Categories
Reasons for Passivation and Failure of Ruthenium Iridium Titanium Anode
Mar 24th,2025
616 Views
The working life of ruthenium iridium titanium anode during electrolysis operation has a certain limit. When the voltage rises very high and there is actually no current passing through, the ruthenium iridium titanium anode loses its function, and this phenomenon is called anode passivation.

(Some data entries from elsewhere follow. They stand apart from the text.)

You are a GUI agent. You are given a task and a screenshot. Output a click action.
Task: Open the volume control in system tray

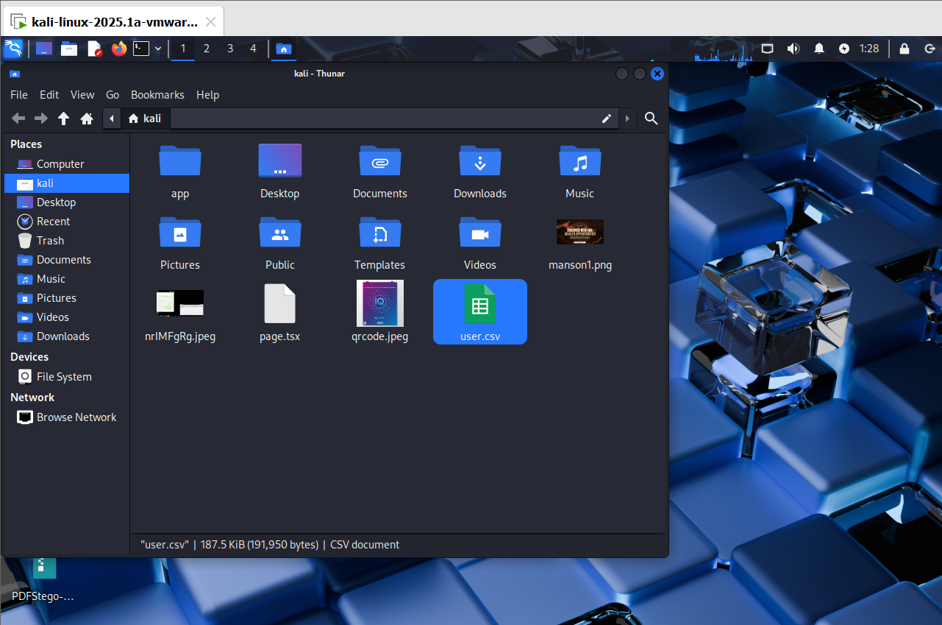click(x=793, y=49)
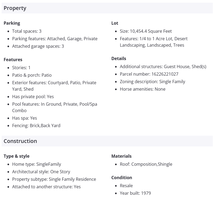Click the Details subsection heading
The height and width of the screenshot is (199, 213).
pos(119,58)
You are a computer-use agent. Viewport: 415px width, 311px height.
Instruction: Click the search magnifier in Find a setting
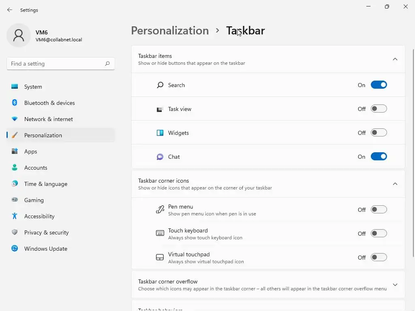[107, 64]
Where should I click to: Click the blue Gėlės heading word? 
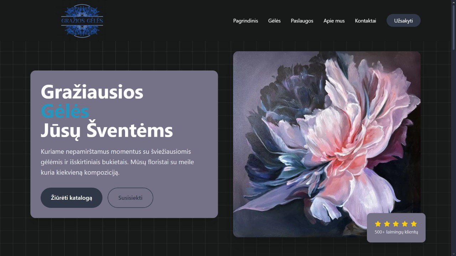tap(65, 111)
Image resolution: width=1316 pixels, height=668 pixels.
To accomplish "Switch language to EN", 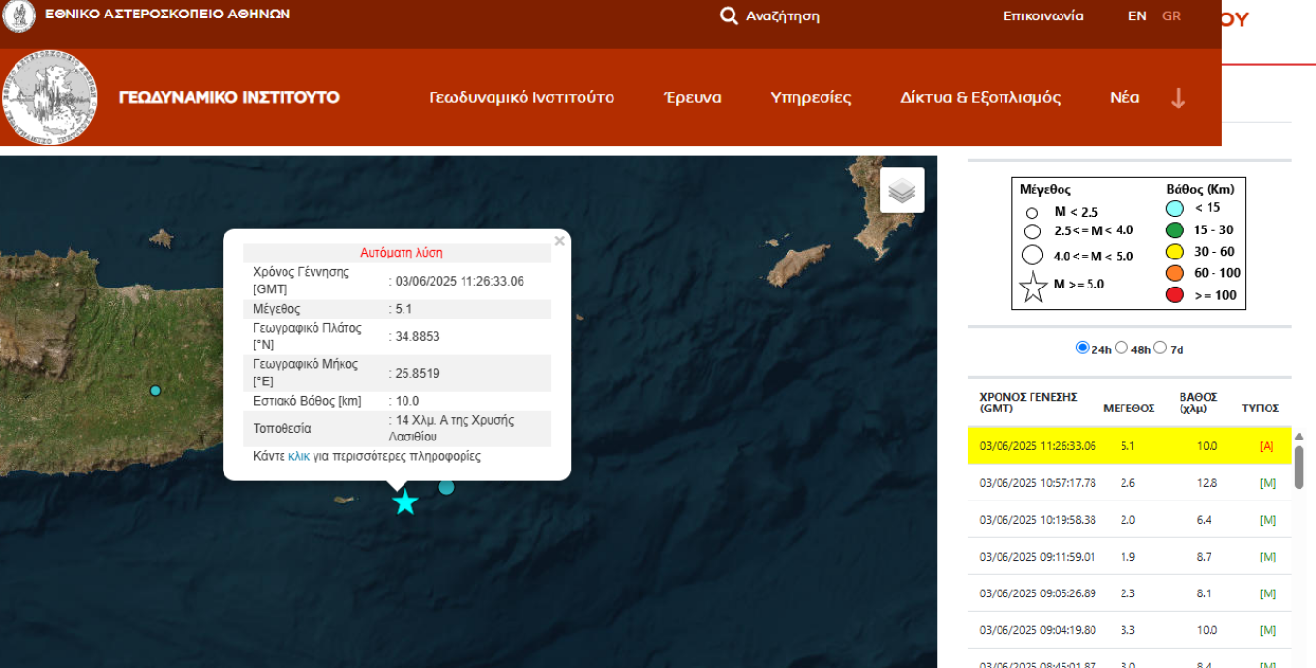I will (x=1137, y=16).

There are several reasons for ruthenium iridium titanium anode passivation. Please see as follows:
1)Coating Fall Off
The ruthenium iridium titanium anode is composed of a titanium substrate and a ruthenium iridium titanium active coating. The ruthenium iridium titanium active coating only plays an electrochemical reaction role. If the coating is not firmly bonded to the substrate and falls off from the titanium substrate to a certain extent, the ruthenium iridium titanium anode will lose its function. Coating peeling can be divided into three types: crushing peeling, convex layer peeling, and cracking peeling.
2)Cracks in Coating
During electrolysis, new ecological oxygen is generated on the ruthenium iridium titanium anode, with a portion of it discharging at the interface between the active coating and the electrolyte, and then leaving the anode surface to generate oxygen that enters the solution; Due to the presence of cracks in the active coating, another portion of oxygen is adsorbed on the anode surface and diffuses or migrates through the active coating to reach the interface between the coating and the titanium substrate. Then, oxygen is chemically adsorbed on the surface of the titanium substrate, forming a non-conductive oxide film (TiO2) with titanium and generating reverse resistance; Alternatively, the electrolyte may penetrate through cracks in the coating, causing the titanium substrate to slowly oxidize and corrode the interface with the ruthenium iridium titanium active coating, resulting in the detachment of the ruthenium iridium titanium active coating and an increase in the anode potential of the ruthenium iridium titanium. This further promotes the dissolution of the coating and oxidation of the titanium substrate.
3)RuO2 dissolved
The occurrence of low oxygen can slow down the formation of oxide film. When the total current density of electrolysis increases, the rate of chlorine generation increases much faster than the rate of oxygen generation, so an increase in current density is beneficial for reducing the oxygen content in chlorine. Pre oxidation treatment is carried out on the titanium substrate to form a layer of oxide film, which can increase the bonding strength between the ruthenium iridium titanium active coating and the titanium substrate, making the coating firm and preventing the detachment and dissolution of ruthenium. However, it can also cause an increase in the ohmic drop(The potential difference caused by the current flowing through the electrolyte)of the ruthenium iridium titanium anode.
4)Oxide Saturation
The active coating is composed of non stoichiometric ruthenium dioxide and titanium dioxide, which belong to oxygen deficient oxides. The truly active centers for chlorine discharge are non stoichiometric oxides. The more such oxides there are, the more active centers there are, and the better the activity of the ruthenium iridium titanium anode. The conductivity of ruthenium iridium titanium coated anodes is the performance exhibited by distorted n-type mixed crystals generated by heat treatment of the same crystal form of ruthenium dioxide and titanium dioxide. There are some oxygen vacancies present, and when these oxygen vacancies are filled with oxygen, the overpotential rapidly rises, leading to passivation.